▶ [Brief]:
Using the listing that follows, return every line with the word "Privacy".

▶ [Material for the task]:
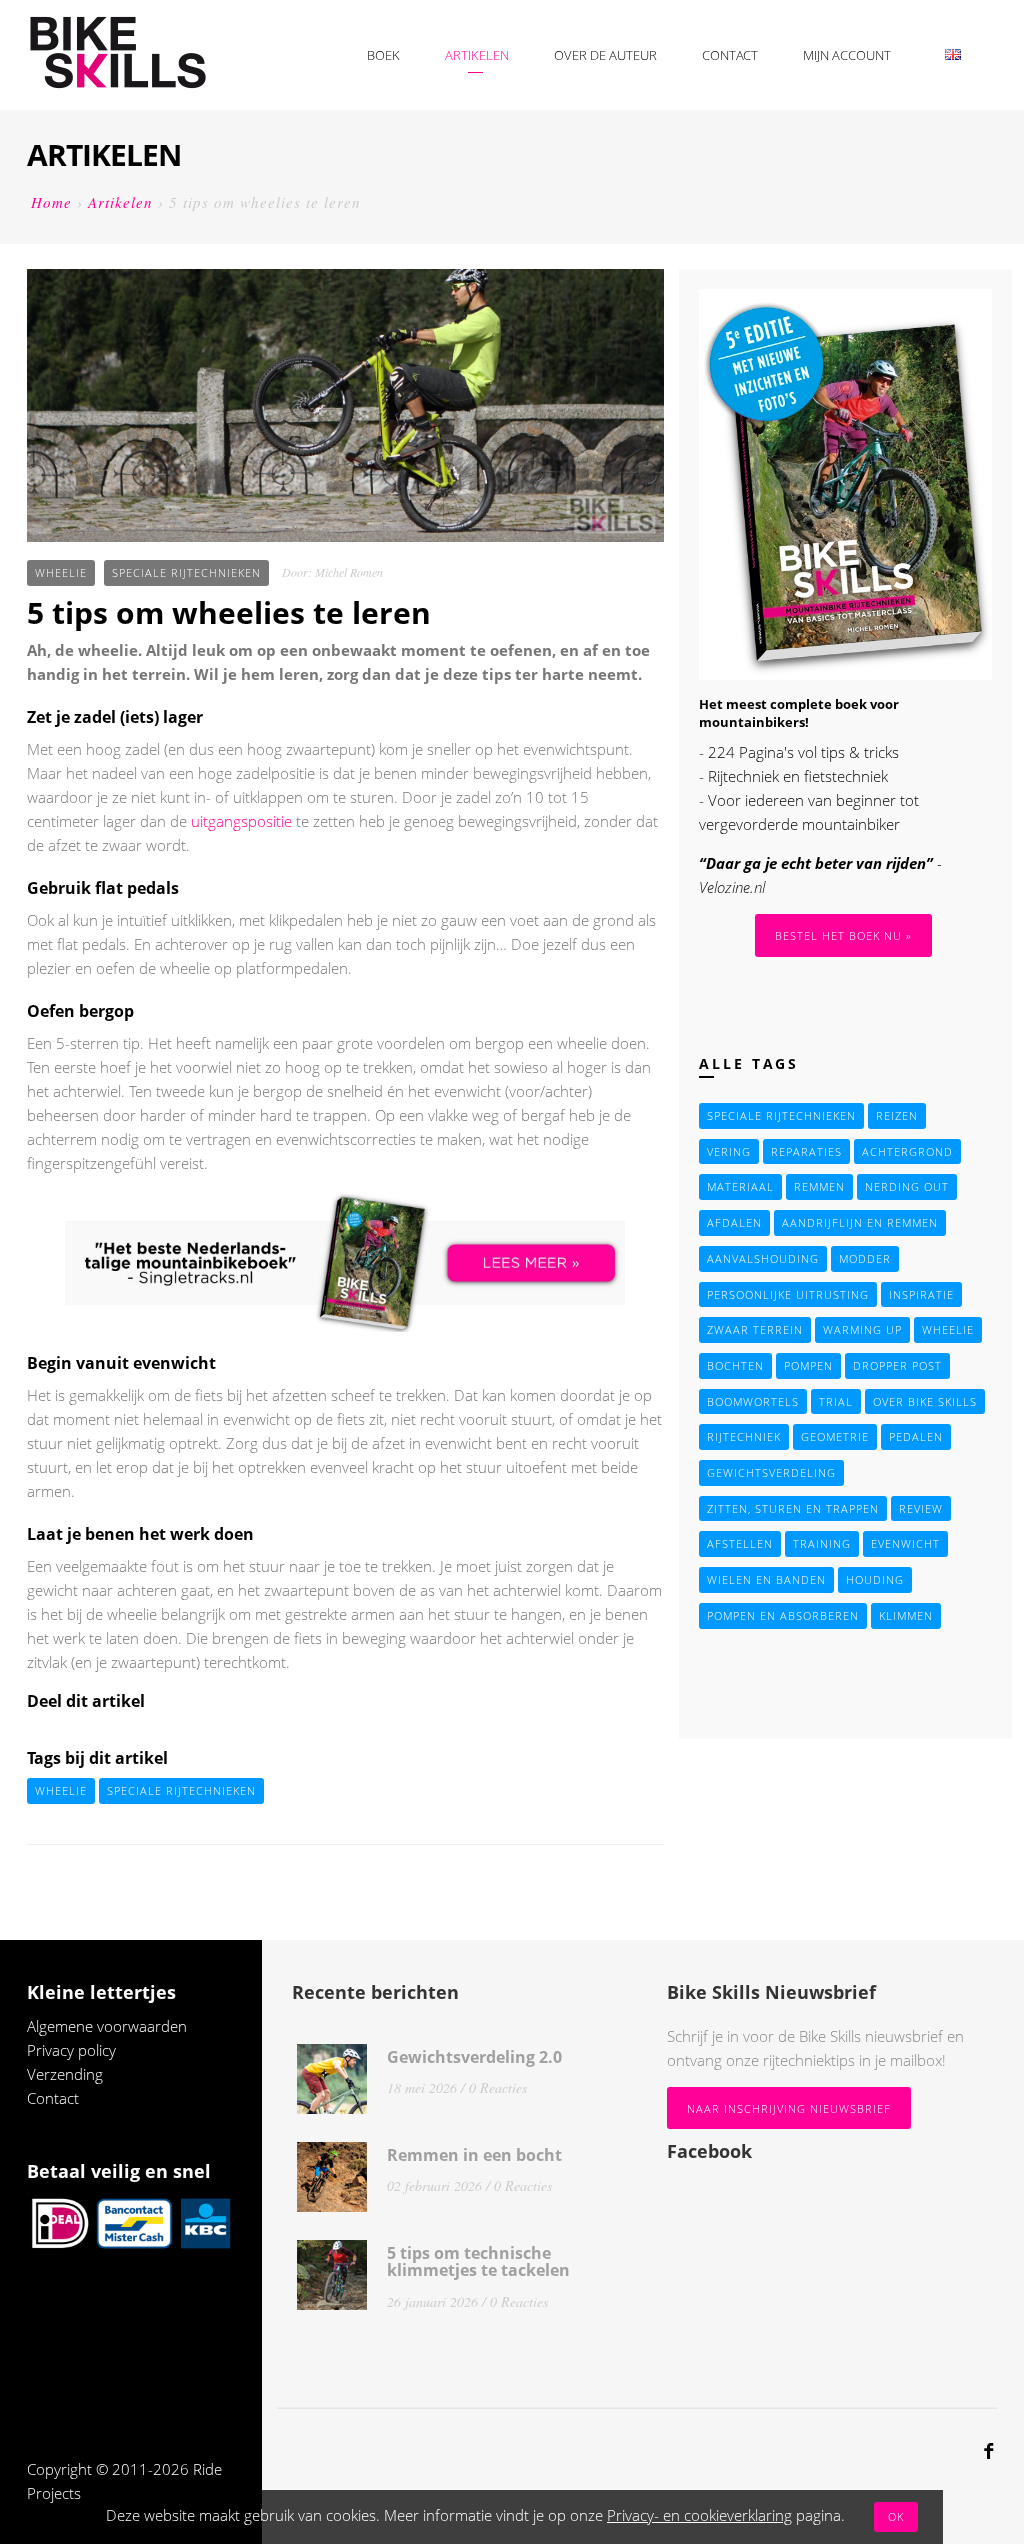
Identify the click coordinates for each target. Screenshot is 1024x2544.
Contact (730, 55)
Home (51, 202)
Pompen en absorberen (783, 1615)
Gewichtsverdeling (771, 1472)
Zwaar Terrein (755, 1329)
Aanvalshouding (763, 1258)
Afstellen (740, 1543)
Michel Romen (349, 572)
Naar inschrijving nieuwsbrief (789, 2108)
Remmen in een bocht (474, 2155)
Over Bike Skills (925, 1401)
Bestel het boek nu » (843, 935)
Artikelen (477, 55)
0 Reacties (498, 2087)
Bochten (735, 1365)
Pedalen (916, 1436)
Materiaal (740, 1186)
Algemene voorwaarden (107, 2026)
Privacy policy (71, 2050)
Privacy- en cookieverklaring (699, 2515)
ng (94, 2074)
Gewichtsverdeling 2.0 (474, 2057)
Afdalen (734, 1222)
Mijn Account (847, 55)
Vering (729, 1151)
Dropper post (897, 1365)
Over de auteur (605, 55)
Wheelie (61, 572)
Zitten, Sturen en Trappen (793, 1508)
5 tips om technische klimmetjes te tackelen (478, 2262)
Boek (383, 55)
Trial (836, 1401)
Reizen (897, 1115)
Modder (865, 1258)
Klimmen (906, 1615)
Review (921, 1508)
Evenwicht (905, 1543)
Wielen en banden (766, 1579)
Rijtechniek (744, 1436)
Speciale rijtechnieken (186, 572)
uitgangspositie (241, 821)
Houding (875, 1579)
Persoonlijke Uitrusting (788, 1294)
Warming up (862, 1329)
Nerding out (907, 1186)
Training (822, 1543)
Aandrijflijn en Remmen (860, 1222)
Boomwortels (753, 1401)
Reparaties (806, 1151)
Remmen (819, 1186)
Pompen (808, 1365)
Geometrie (835, 1436)
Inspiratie (921, 1294)
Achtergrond (907, 1151)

▶ [Exercise result]:
Privacy policy (71, 2050)
Privacy- en cookieverklaring (699, 2515)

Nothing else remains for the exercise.